Copy each line below that includes "computer".

Records from a data source:
----------------
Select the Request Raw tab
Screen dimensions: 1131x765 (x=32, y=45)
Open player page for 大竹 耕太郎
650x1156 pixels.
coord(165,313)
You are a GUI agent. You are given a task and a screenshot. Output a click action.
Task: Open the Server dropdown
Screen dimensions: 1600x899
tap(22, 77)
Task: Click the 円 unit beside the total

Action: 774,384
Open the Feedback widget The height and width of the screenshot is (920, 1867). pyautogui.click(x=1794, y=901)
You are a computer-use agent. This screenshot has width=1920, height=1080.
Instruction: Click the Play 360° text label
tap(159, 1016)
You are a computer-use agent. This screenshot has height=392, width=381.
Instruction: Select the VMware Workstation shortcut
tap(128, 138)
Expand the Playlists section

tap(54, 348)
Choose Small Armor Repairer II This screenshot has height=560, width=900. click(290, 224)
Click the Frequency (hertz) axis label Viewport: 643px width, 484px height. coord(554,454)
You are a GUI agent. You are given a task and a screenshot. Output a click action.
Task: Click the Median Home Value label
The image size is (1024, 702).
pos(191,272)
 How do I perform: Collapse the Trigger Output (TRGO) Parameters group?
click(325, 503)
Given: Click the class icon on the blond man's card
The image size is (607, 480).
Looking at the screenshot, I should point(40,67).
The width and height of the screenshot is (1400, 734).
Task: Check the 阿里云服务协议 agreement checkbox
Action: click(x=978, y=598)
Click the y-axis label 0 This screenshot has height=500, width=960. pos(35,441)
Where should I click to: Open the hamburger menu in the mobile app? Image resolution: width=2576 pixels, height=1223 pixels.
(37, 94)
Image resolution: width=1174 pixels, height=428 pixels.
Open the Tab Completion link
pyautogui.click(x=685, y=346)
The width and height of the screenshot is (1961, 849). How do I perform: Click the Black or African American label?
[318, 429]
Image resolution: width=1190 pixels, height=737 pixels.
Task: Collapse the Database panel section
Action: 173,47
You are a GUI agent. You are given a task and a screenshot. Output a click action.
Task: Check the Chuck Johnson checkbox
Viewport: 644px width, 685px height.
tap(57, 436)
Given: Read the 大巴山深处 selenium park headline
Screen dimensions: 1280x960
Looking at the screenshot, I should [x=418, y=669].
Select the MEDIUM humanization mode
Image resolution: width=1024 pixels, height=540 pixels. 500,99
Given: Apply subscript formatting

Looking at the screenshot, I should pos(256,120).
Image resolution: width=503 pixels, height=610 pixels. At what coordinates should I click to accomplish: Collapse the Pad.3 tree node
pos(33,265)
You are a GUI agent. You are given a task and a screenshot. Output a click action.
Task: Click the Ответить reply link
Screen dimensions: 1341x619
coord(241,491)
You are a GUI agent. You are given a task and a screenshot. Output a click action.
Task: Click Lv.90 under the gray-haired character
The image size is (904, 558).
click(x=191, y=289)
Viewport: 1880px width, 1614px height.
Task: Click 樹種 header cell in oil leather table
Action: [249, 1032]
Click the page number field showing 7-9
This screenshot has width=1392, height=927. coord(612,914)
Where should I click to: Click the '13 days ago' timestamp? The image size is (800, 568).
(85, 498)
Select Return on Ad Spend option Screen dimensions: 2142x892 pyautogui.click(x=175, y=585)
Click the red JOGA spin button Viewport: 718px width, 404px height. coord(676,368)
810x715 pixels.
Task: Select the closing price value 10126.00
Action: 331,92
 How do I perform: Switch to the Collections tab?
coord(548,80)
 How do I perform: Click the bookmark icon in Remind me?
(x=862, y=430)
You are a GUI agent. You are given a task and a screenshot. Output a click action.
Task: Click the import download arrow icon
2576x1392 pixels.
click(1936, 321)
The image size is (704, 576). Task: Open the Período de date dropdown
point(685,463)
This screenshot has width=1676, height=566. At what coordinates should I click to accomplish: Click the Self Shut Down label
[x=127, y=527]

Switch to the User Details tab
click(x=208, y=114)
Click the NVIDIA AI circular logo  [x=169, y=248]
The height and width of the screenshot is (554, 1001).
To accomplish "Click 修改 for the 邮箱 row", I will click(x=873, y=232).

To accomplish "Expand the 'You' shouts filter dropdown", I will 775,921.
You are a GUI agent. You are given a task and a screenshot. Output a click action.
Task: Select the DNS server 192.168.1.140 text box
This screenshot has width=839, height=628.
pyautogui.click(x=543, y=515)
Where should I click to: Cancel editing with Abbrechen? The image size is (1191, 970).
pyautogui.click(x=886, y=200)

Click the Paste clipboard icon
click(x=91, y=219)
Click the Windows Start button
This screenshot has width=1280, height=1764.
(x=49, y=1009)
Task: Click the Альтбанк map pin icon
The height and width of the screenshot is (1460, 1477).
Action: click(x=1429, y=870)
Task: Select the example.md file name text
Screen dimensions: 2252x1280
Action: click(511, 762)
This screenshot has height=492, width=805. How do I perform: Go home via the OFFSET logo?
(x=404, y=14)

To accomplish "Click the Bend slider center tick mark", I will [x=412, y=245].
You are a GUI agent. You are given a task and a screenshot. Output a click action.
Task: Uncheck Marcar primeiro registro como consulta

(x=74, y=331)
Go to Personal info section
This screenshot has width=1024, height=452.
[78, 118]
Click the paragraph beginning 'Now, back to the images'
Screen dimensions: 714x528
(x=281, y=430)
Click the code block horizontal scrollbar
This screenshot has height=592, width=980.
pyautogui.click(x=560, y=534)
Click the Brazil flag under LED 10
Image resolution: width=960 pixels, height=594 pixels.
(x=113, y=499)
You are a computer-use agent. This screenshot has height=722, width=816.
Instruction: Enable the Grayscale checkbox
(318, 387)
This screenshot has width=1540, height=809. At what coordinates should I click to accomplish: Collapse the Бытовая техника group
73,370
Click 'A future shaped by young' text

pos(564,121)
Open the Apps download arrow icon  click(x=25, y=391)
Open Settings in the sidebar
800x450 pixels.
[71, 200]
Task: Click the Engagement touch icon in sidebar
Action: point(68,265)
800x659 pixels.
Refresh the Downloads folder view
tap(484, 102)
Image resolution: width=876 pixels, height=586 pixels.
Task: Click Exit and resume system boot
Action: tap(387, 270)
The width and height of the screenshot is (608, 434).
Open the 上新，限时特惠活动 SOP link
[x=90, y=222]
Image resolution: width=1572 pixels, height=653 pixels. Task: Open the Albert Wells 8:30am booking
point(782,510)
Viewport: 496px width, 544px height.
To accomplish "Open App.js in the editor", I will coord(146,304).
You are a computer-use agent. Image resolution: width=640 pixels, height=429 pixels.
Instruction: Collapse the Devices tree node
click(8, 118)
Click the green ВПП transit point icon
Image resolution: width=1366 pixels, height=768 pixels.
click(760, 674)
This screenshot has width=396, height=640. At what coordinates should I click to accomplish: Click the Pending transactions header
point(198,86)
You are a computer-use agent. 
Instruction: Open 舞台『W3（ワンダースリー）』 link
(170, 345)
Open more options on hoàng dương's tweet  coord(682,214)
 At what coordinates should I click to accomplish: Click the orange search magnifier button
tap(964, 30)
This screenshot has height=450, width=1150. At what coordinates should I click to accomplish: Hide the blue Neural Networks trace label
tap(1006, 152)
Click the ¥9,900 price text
----------------
**Exercise response:**
You are a computer-use agent. This screenshot has width=1920, height=1080.
You are a computer-use agent. This screenshot has height=392, width=381.
You are a computer-use agent. This screenshot has height=722, width=816.
You are a computer-use agent. Image resolution: width=640 pixels, height=429 pixels.
You are a computer-use agent. 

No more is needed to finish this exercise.